Need help finding Intrusion Detection and Packet Sniffer

[mikef1]

I’m looking for products (preferably those that run on Windows 2000). These products MUST be able to work on a WAN, built with Cisco Routers and Switches which includes Servers running a Varity of OS’s such as Novell 6.5, Alpha Unix 5.1a, Solaris9 and Windows 2000 that do the following. I need to Capture usernames and passwords sent through http, https, ftp, smtp, pop3, and telnet. Read ICQ, AIM, YAHOO and MSN traffic. Have a Network Packet Analyzer to decode all major application protocols, including TCP/IP, UDP, HTTP, HTTPS, SMTP, POP, TELNET, SMTP and FTP and conversion of protocol analysis data to a human readable format which allow me to decode the computer traffic so that I can read the traffic and make sense of it. Fault analysis to discover problems in the network, such as why computer A can't talk to computer B. Performance analysis to discover network bottlenecks. Network intrusion detection in order to discover hackers/crackers. Perform Network traffic logging and create logs that hackers can't break into and erase. This may take multiple products, however I would prefer a one product solution. I have looked at several products both software and hardware, however the manufactures seem to be changing hands and very on keeping their products up to date. Prices also vary wildly. I have 70 PC’s and 7 Servers. I also have 5 remote locations which connect to the Main office over a dedicated T1 line. I also have an Avaya IP Office VOIP.

 

[rn4it]

Simply put how much money do you have to spend?? Even if you go with some of the free tools/OS's your still looking at least $30000US. good luck

 

[WebSpyExpert]

http://www.webspy.com

has a full packet sniffer software that will help with the capture of all the data and readable reports, combined with their Optimization system you can accomplish a large percentage of your needs. Everything you are looking for is going to be hard to get even in two products. Check out a free version of the packet sniffer and call WebSpy if you would like information about the Optimization system.

 

[rn4it]

The type of system that mikef1 sounds like he's wants involves, various taps, software etc.. I have looked into a very similiar situation. WebSpyExpert, you are correct not a single or 2 systems will do it. The cheapest way that we could do it was use Lynux boxes with snort install on them for our IDS, reporting software to read the various logfiles. Using Cricket for Network Utilization charting/monitoring. Now, he's looking at $35K US for the taps for the fiber, WAN connections and the sniffer software to be used.

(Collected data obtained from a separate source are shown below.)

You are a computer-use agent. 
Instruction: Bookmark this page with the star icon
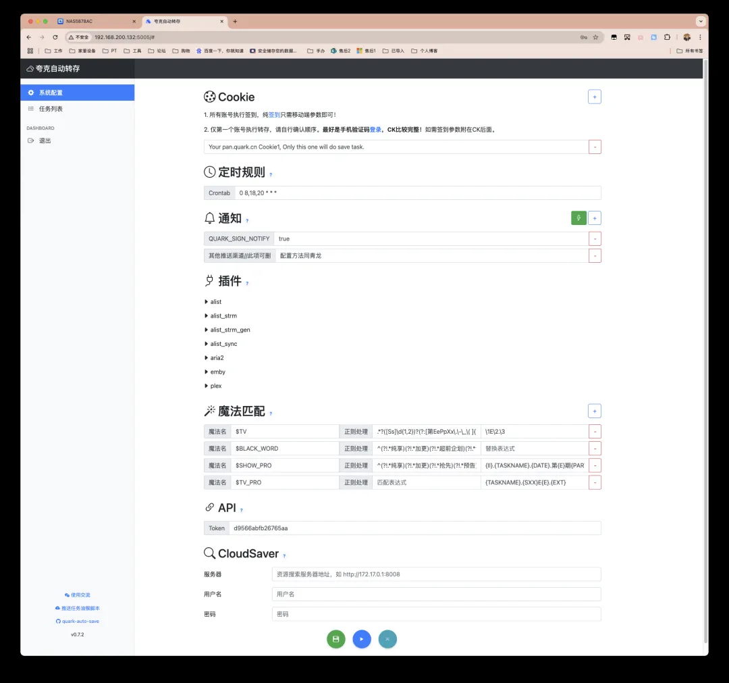[x=595, y=37]
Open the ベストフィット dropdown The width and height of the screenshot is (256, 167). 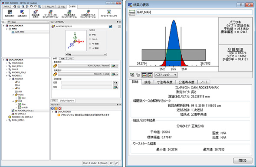pos(166,75)
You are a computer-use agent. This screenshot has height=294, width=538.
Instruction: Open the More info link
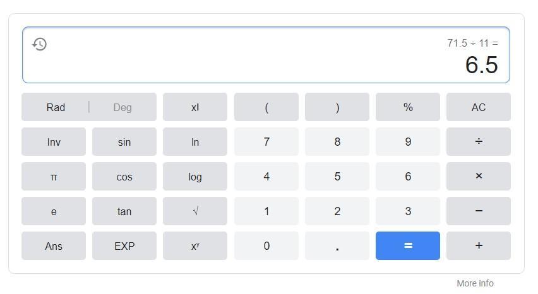pos(475,283)
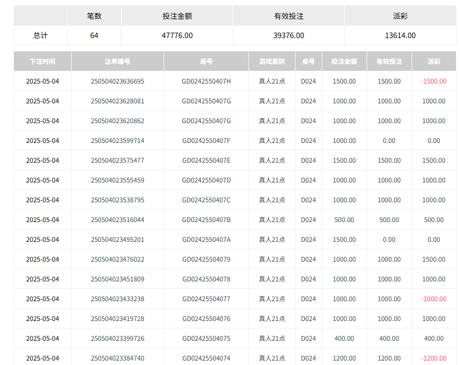This screenshot has height=365, width=460.
Task: Click the total bet amount 47776.00
Action: [177, 36]
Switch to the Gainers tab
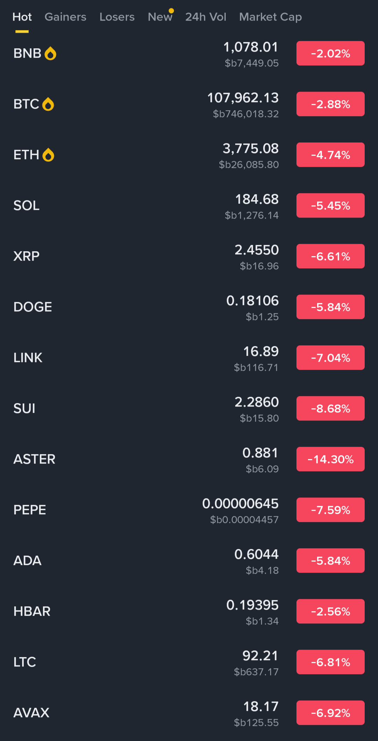 tap(65, 17)
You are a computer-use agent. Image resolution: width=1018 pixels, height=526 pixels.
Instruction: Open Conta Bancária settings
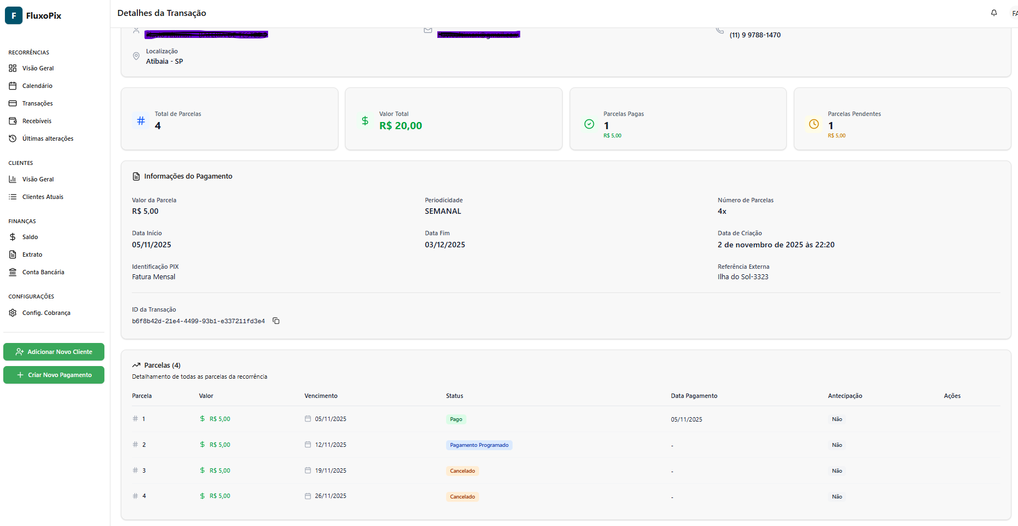43,272
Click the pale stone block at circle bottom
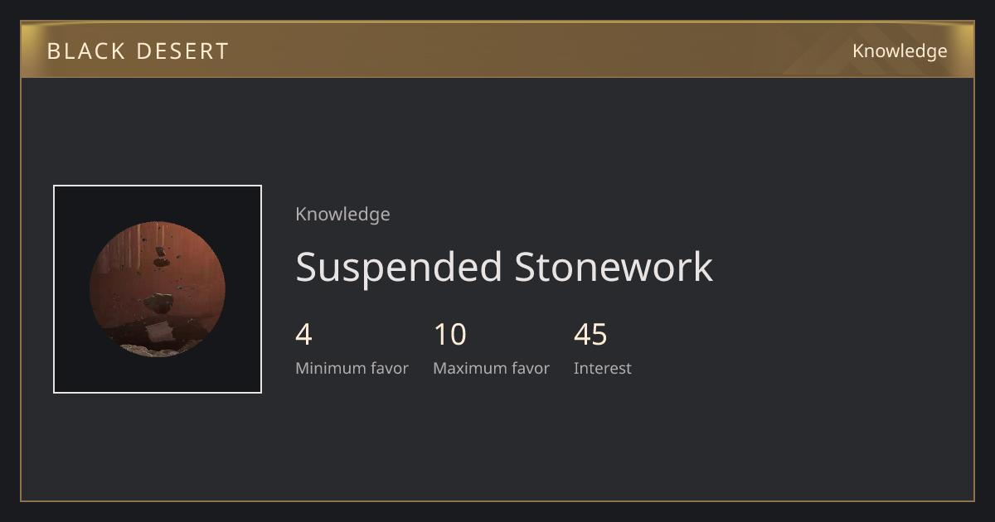 tap(159, 333)
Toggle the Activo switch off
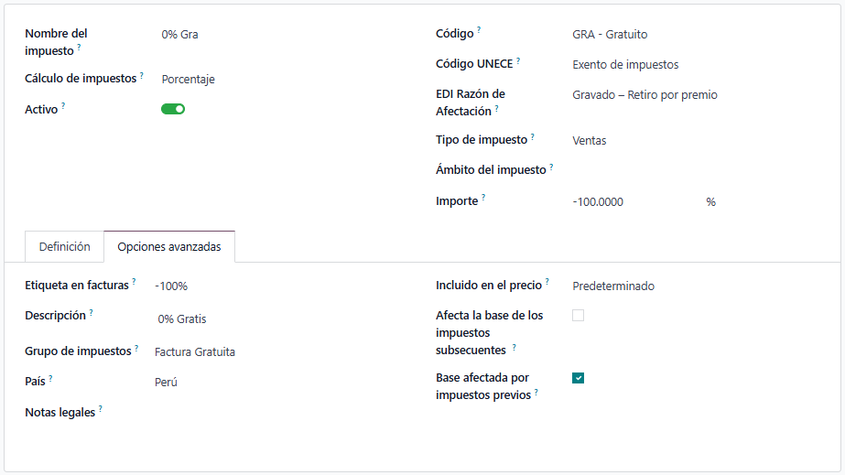This screenshot has height=475, width=845. (x=173, y=109)
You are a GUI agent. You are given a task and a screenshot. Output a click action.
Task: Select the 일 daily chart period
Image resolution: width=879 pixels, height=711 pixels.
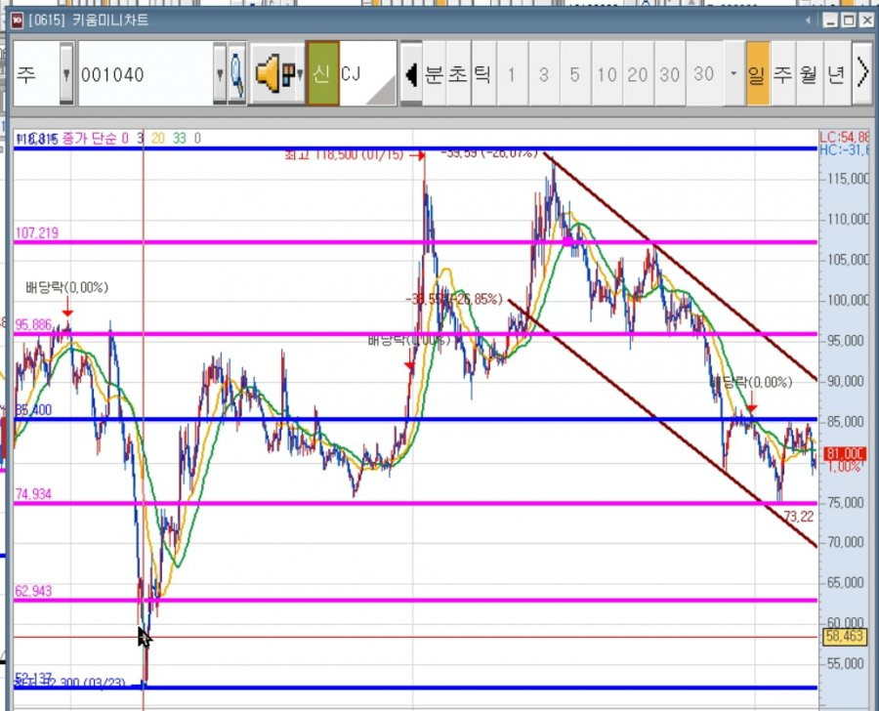pyautogui.click(x=757, y=73)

http://www.finisar.com/about/quickfind.php

finisar sniffer application is competeable with snifferpro.
good luck Mikef1

 

[mikef1]

Thanks for all the replys.

I'm looking at eTrust Intrusion Detection and Spector CNE. I have Ethereal. They all run on windows 2000 so no need for Linux. The eTrust Intrusion Detection is $5799.00 and the Spector CNE is $43.20 per workstation so a little under $3000.00 and Ethereal is free so my total cost is a little under $8800.00 that is a price I can live with.

 

[Zech]

You may want to check Snort out. Snort is flexible, reliable and free (although it does not have fancy GUI). Snort was originally developed for Unix system and its variants (in particular for Linux). Due to an increasing demands from Windows users, Snort later was ported to Windows platform. Quoting from Snort's manual, "There are three main modes in which Snort can be configured: sniffer, packet logger, and network intrusion detection system.

 

[DanInRaleigh]

this thread is old...but i guess smoothwall might work (freeware)

 

[mikef1]

Thanks for the reply. I got CA's Intrusion Detection for about 3G's so I'm in the process of getiing that up.